An equivalent formulation for the sum rule is:
``find $s \in \partial f(x)$ such that $p - s \in \partial g(x)$''.
Now, we can reformulate the second relation to isolate $s$ on the left-hand side.
Define the concave function $h_p(y) = p^\top \, (y-x) - g(y) + g(x) + f(x)$. Then, the second relation becomes $s \in \hat\partial h_p(x)$, where $\hat\partial$ is the superderivative of concave functions.
Let us reconsider this sub/supergradient relation in terms of the epigraph of $f$ and the hypograph of $h_p$.
By $s \in \partial f(x)$ we obtain
\begin{equation*}
f(x) - s^\top x \le f(y) - s^\top y
\end{equation*}
for all $y$ and this implies
\begin{equation*}
f(x) - s^\top x \le (1, -s)^\top k
\end{equation*}
for all $k$ in the epigraph of $f$.
Similar, from $s \in \hat\partial h_p(x)$ we get
\begin{equation*}
h_p(x) - s^\top x
=
f(x) - s^\top x
\ge
h_p(y) - s^\top y
\end{equation*}
for all $y$ and this implies
\begin{equation*}
f(x) - s^\top x
\ge
(1,-s)^\top k
\end{equation*}
for all $k$ in the hypograph $\{(a,b) \in \mathbb{R} \times \mathbb{R}^n : a \le h_p(b)\}$ of $h_p$.

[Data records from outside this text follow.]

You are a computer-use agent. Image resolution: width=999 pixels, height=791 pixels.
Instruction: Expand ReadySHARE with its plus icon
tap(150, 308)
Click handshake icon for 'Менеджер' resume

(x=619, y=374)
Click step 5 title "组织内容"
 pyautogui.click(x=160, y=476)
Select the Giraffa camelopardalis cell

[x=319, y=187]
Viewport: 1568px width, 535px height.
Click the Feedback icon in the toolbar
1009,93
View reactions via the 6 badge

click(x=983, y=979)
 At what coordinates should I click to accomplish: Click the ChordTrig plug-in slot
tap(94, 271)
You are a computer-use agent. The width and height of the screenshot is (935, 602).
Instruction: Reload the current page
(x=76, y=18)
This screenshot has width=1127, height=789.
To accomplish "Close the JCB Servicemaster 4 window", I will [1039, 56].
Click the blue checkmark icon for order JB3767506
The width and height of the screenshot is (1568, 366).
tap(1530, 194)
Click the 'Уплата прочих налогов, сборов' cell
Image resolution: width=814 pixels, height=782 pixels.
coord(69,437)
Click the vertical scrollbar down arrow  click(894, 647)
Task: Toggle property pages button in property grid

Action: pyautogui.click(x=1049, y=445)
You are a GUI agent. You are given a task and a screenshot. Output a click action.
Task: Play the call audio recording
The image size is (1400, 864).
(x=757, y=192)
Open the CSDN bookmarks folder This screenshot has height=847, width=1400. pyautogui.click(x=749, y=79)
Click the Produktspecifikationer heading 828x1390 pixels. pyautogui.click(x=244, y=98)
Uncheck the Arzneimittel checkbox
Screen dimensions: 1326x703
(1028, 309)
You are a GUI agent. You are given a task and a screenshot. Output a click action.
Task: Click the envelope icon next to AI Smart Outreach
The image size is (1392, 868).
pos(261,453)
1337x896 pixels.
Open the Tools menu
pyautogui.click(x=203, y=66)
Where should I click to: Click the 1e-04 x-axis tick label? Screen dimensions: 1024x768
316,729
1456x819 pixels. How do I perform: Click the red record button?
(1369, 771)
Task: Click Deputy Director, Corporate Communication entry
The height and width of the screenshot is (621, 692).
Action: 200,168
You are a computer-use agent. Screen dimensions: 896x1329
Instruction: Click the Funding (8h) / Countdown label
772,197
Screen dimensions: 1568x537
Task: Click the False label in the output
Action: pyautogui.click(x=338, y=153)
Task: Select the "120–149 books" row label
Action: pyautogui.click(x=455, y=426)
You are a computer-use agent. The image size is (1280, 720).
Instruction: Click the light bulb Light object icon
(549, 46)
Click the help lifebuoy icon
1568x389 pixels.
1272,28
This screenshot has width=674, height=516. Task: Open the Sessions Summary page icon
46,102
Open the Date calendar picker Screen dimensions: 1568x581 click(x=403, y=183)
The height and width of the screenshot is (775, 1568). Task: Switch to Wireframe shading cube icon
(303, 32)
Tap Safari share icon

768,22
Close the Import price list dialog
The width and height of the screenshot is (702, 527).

Hence, the validity of the sum rule implies that we can separate the epigraph of $f$
and the hypograph of $h_p$ (which is just the mirrored, shifted and tilted epigraph of $g$).
To the contrary,
let $p \in \partial (f+g)(x)$ be given.
This implies that the epigraph of $f$ and the hypograph of $h_p$ are disjunct.
If you can separate the epigraph of $f$ and the hypograph of $h_p$,
then you find $a \in \mathbb{R}$ and $(\lambda,-s) \in (\mathbb{R}\times\mathbb{R}^n) \setminus \{0\}$ such that
\begin{equation*}
(\lambda,- s)^\top k \ge a \ge (\lambda,-s)^\top l
\end{equation*}
for $k$ in the epigraph of $f$ and $l$ in the epigraph of $h_p$.
Since you can make the first component of $k$ arbitrarily large, you obtain $\lambda \ge 0$,
and $\lambda = 0$ cannot happen, since this would imply $s = 0$.
Hence, we can rescale $\lambda$ to be $1$.
This implies
\begin{equation*}
f(y) - s^\top y \ge a \ge (p^\top \, (y-x) - g(y) + g(x) + f(x)) - s^\top y
\end{equation*}
for all $y$.
Plugging in $y = x$ yields $a = f(x) - s^\top x$.
The considerations above yield $s \in \partial f(x)$ and $p - s \in \partial g(x)$.
I hope this answer clarifies that a sum rule is essentialy a separation theorem.